═══ Source passage
Set in a retro-future world, “Hello Tomorrow!” centres around a group of travelling salesmen hawking lunar timeshares. Billy Crudup stars as Jack, a salesman of great talent and ambition, whose unshakeable faith in a brighter tomorrow inspires his co-workers, revitalises his desperate customers, but threatens to leave him dangerously lost in the very dream that sustains him. Following Jack in his lunar schemes is Shirley Stedman (Haneefah Wood), Herb Porter (Deshane Williams) and Eddie (Hank Azaria) but things start to unravel when Jack brings in the new, inexperienced salesperson Joey Shorter (Nicholas Podany).
The first three episodes focus on Jack’s desire to sell people their dreams. Not everyone dreams of living on the moon. They dream of other things such as a reunited family, time away from a hectic life and Jack is just the man to encourage them. Not everything is as it seems. Jack may offer people the encouragement to seek out what they desire, but he has his own motives for doing so. Joey is the perfect salesman for Jack. He’s new to the game but Jack is adamant to mould Joey into the perfect salesman, unleashing his desire to leave his small town and make it big in the world of sales.
Within the world of Hello Tomorrow, Jack comes across a variety of characters that he is pitching their dreams to. What is good about this series is that it brings in a cast of characters that viewers can relate to. From the person feeling undervalued in their workplace, or the person terrified of being stuck in their hometown. Hello Tomorrow brings all of these characters, setting up for a lot of drama when their secrets are revealed. The pacing and the staggered introduction to the different characters and their secrets will have viewers engaged, wanting to know what lies beneath each of their surfaces.
══════
═══ Exercise data
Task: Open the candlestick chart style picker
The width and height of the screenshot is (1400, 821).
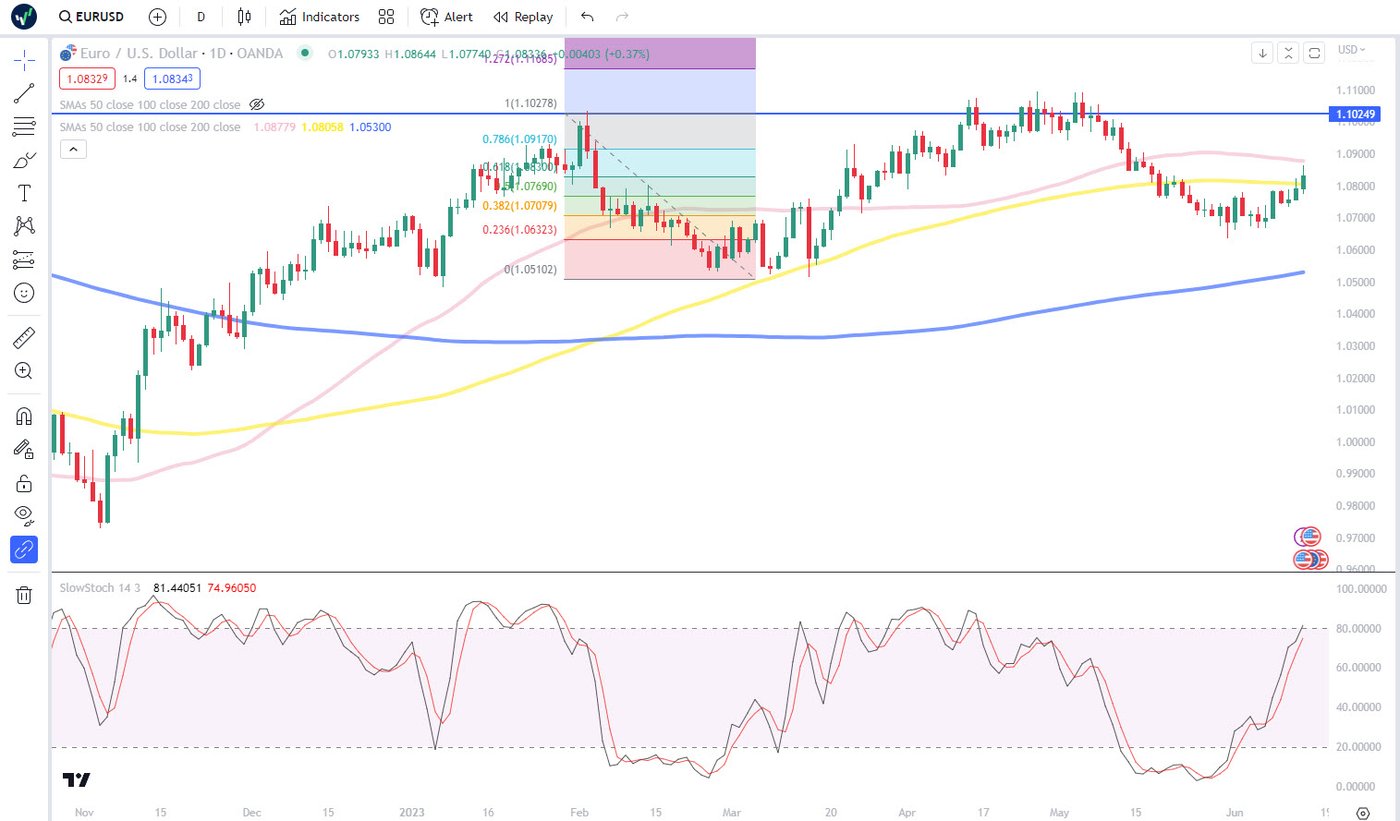Action: tap(244, 17)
══════
• **Work instruction 1**:
In the Hello Tomorrow! review, why does the reviewer expect the series to keep viewers engaged?
• **Work instruction 2**:
Carry on the Hello Tomorrow! review from its final sentence.

• **Answer 1**:
The reviewer credits the pacing and the staggered introduction of the different characters and their secrets. This leaves viewers wanting to know what lies beneath each character's surface.

• **Answer 2**:
Billy Crudup brings the natural ease and charm that is needed for a character like Jack. His desire to give people their dreams is infectious, and when paired with Joey’s optimism, the two have all the right ingredients to give people the keys to their dream. Despite his deception, Jack’s apparent hope of fulfilling people’s dreams almost gives off some similarities to Apple TV’s Ted Lasso. With Crudup’s natural charm, viewers will be rooting for Jack to actually be all that he says he is, instead of the lie he has made to make his fortune. Crudup will have you believing you could easily achieve your desires, if you simply have the courage to reach out and take it. It’s a character that I doubt has been seen much in other media forms, but as the series progresses, more of Jack’s layers are revealed and his true depths are shown.
Jack is the MVC as he has recruited characters with different personalities in order to reach his own dreams of fortune. While he is the optimist, there is also a darker side to him that adds an interesting layer to him. With Crudup’s performance, viewers will enjoy watching this charming character and his exploits.
Overall, the run time of just over 30 minutes is perfect for Hello Tomorrow’s episodes as it doesn’t let the plot get lost in the side plots of the other characters. Based on the first three episodes, Hello Tomorrow is a promising show with an interesting concept. With its modernised retro furniture and charming performances, it’s a unique story with characters that have a feel of other great shows like Pushing Daisies.
The first three episodes were screened for review.
Hello Tomorrow is available to stream on Apple TV.